Symbiodinium are colloquially called "zooxanthellae" (or "zoox"), and animals symbiotic with algae in this genus are said to be "zooxanthellate". The term was loosely used to refer to any golden-brown endosymbionts, including diatoms and other dinoflagellates. The genus Symbiodinium encompasses the largest and most prevalent group of endosymbiotic dinoflagellates known to science. These unicellular algae commonly reside in the endoderm of tropical cnidarians such as corals, sea anemones, and jellyfish, where they translocate products of photosynthesis to the host and in turn receive inorganic nutrients (e.g. CO2, NH4+) . They are also harbored by various species of sponges, flatworms, mollusks (e.g. giant clams), foraminifera (soritids), and some ciliates. Generally, these dinoflagellates enter the host cell through phagocytosis, persist as intracellular symbionts, reproduce, and disperse to the environment (note that in most mollusks, Symbiodinium are inter- rather than intra-cellular). Cnidarians that are associated with Symbiodinium occur mostly in warm oligotrophic (nutrient-poor) marine environments where they are often the dominant constituents of benthic communities. These dinoflagellates are therefore among the most abundant eukaryotic microbes found in coral reef ecosystems.
Symbiodinium cell
Symbiodinium cell living inside a jellyfish.

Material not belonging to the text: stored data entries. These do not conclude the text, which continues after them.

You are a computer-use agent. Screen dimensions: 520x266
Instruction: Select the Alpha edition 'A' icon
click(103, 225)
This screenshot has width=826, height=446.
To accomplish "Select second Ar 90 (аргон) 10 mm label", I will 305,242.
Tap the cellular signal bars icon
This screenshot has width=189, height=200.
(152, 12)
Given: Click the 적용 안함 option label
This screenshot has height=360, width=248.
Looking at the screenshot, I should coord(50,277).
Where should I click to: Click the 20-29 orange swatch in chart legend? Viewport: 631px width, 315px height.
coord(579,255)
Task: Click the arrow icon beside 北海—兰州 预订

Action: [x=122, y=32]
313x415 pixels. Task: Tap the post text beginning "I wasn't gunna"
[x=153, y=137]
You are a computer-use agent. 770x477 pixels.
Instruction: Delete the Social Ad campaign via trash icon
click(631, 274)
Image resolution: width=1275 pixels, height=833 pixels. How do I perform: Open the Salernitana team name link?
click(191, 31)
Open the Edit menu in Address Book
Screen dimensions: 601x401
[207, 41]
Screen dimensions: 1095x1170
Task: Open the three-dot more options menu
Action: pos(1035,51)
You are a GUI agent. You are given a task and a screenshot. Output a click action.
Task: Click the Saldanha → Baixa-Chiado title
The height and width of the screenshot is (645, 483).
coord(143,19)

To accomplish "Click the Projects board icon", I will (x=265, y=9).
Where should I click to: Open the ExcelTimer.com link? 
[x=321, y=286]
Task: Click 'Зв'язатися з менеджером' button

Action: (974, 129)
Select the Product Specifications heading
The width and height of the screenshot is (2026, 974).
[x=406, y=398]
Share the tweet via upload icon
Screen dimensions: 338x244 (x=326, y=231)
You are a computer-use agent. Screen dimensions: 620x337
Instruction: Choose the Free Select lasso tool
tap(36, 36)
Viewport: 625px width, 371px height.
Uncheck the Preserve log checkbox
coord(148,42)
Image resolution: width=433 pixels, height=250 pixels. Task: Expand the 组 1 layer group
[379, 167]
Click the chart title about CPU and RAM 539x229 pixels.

Symbiodinium are known primarily for their role as mutualistic endosymbionts. In hosts, they usually occur in high densities, ranging from hundreds of thousands to millions per square centimeter. The successful culturing of swimming gymnodinioid cells from coral led to the discovery that "zooxanthellae" were actually dinoflagellates. Each Symbiodinium cell is coccoid in hospite (living in a host cell) and surrounded by a membrane that originates from the host cell plasmalemma during phagocytosis. This membrane probably undergoes some modification to its protein content, which functions to limit or prevent phago-lysosome fusion. The vacuole structure containing the symbiont is therefore termed the symbiosome, and only a single symbiont cell is found within each symbiosome. It is unclear how this membrane expands to accommodate a dividing symbiont cell. Under normal conditions, symbiont and host cells exchange organic and inorganic molecules that enable the growth and proliferation of both partners.